I understand the reasoning behind OAuth, and think it's a step in the right
direction, but, does Twitter have plans to improve and move to a better Auth
system than OAuth? With Facebook Connect I just have to click once, and if
the user is already logged in and approved my app, they never see the
Facebook login box again. Where as with Twitter there are 3 points of
potential failure every single time the user logs in. It's a Ux nightmare,
IMO. While it does solve a problem, I don't think OAuth is the end or ideal
solution. Are there plans to improve this process?
On Wed, Jul 29, 2009 at 1:05 PM, Doug Williams <d...@twitter.com> wrote:
> Well said, Duane.
> On Wed, Jul 29, 2009 at 7:18 AM, Duane Roelands
>> First, let me state from the start that I am no fan of OAuth,
>> Twitter's implementation of it, or the way that they've behaved with
>> regard to it. Now, with all that being said.
>> If your website expects me to hand over my Twitter password, I'm not
>> using your web site. Just yesterday, another scam site (TwitViewer)

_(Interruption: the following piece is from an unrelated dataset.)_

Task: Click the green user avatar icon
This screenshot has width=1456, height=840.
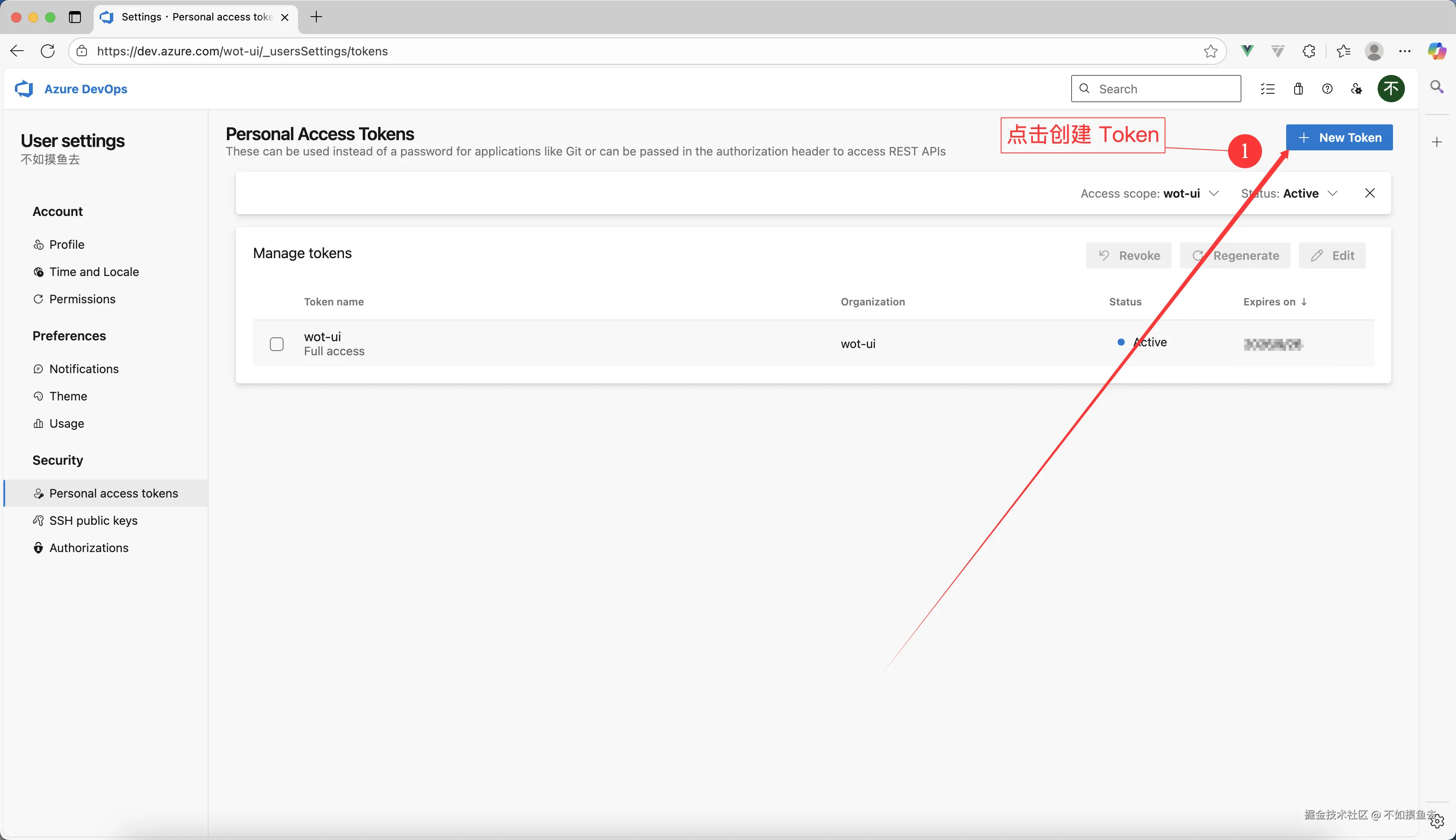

>> managed to steal thousands of accounts, and convince other people to
>> hand over their information because it was posting tweets from the
>> stolen accounts.
>> OAuth is not perfect, but it provides individual users and Twitter
>> with a way to identify bad actors and lock them out of the ecosystem.

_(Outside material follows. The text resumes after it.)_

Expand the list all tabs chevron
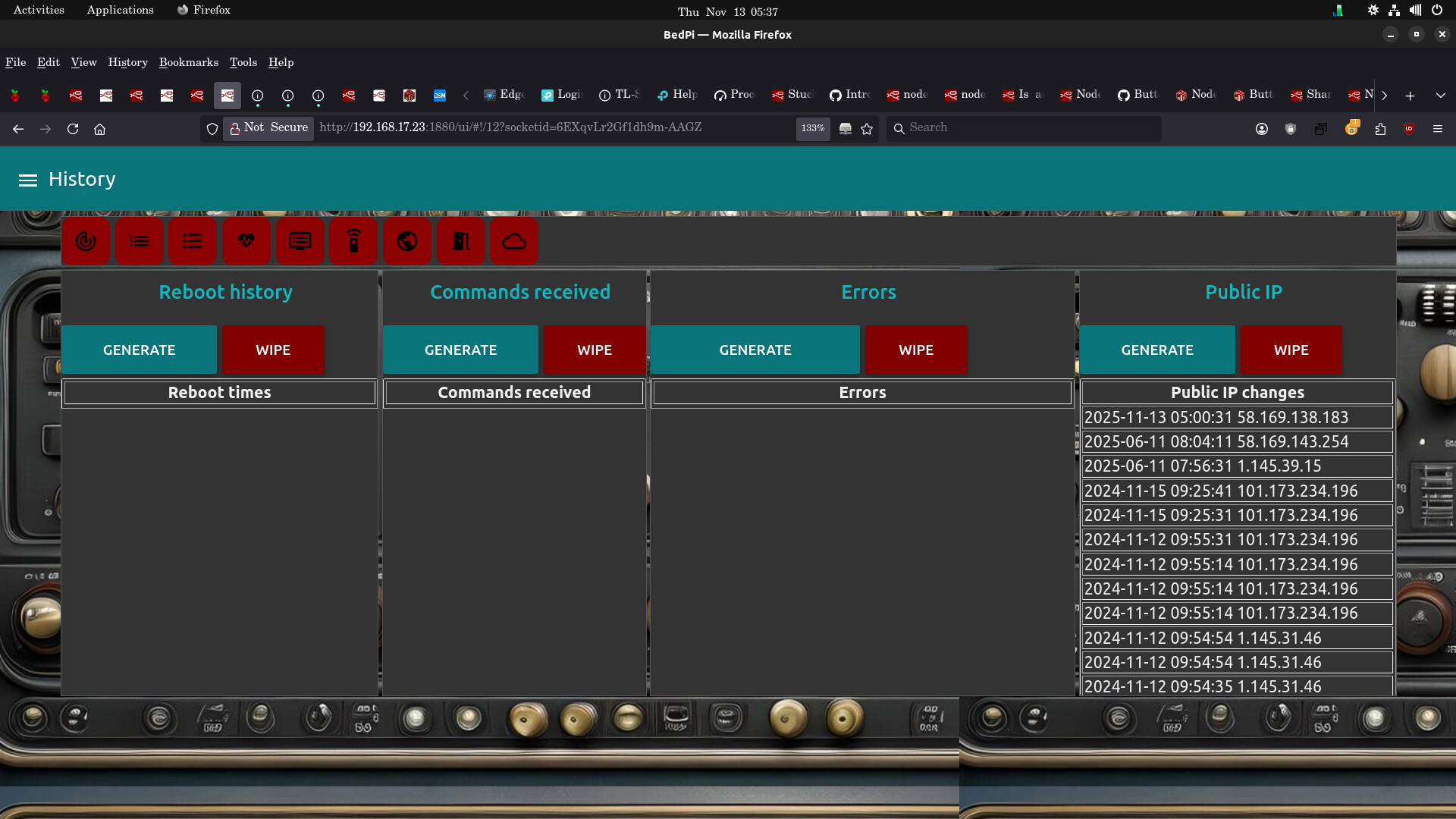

>> OAuth works. There are examples out there. There are developers who
>> are willing to help you.
>> Implementing OAuth tells your customers that the security of their
>> account is important to you, and shutting down Basic Auth trains your
>> users to stop giving away their password. If your product has value,
>> and you clearly communicate what that value is, the users will use
>> On Jul 29, 9:10 am, Dewald Pretorius <dpr...@gmail.com> wrote:
>> > It would not surprise me at all if using OAuth resulted in fewer
>> > signups.
>> > Potential technical advantages of OAuth aside, every additional click
>> > that you add in the conversion process adds an addition leakage point
>> > where some users can and will abandon the signup process.